Founded in 1825, Domaine Faiveley has seen its fair share of vintages. Based in the Côte de Nuits, this family run domaine has over time, progressed and expanded to such a point that it now owns vines in some of the finest terroirs in Burgundy, including Gevrey-Chambertin, Volnay, and Puligny-Montrachet. The vineyard holdings are often small averaging at 1 hectare; therefore production sizes are extremely limited. Yet the domaine commands more than 10 hectares of Grand Crus, including the entirely Faiveley owned Corton Clos des Cortons Faiveley Grand Cru. Maturation takes place in oak barrels from coopers have been rigorously selected for their fine grain and light toast. For red wines a third new oak is used for the Premiers Crus and two thirds for the Grands Crus. Remaining a family run domaine, it was François Faiveley who introduced more modern techniques of sorting and fermentation. Now, he has passed this on to his son, Erwan Faiveley, who took over the domaine in 2007 and has set about fine-tuning the winemaking process to make a more gentle, elegant style of Burgundy. The red premiers crus are aged. Wine produced under the Joseph Faiveley label are a product of fruit sourced by the negociant arm of the business, in many cases, from some of the top vineyards in Burgundy. The Faiveley family also own Domaine de la Framboisiere in Mercurey from which they had bought fruit from since 1933. After working together for four generations they bought the Domaine in 2011.
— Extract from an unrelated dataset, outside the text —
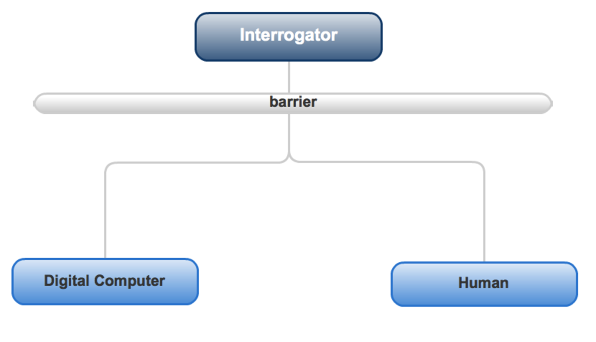
Task: Click the horizontal connector leading toward Human
Action: 388,162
Corton is the only red wine Grand Cru in the côte de beaune and covers several vineyards which are known as either Corton or as Corton hyphenated with their individual names, such as Bressandes or Clos du Roi. The style of the wine will depend on exactly where the vines are situated. Corton is an early-ripening area and the Pinot Noir grapes are usually the first to be harvested in the Côte d'Or. The vast majority of white wine that comes from the hill of Corton is Corton-Charlemagne though there is a miniscule amount of white Corton made.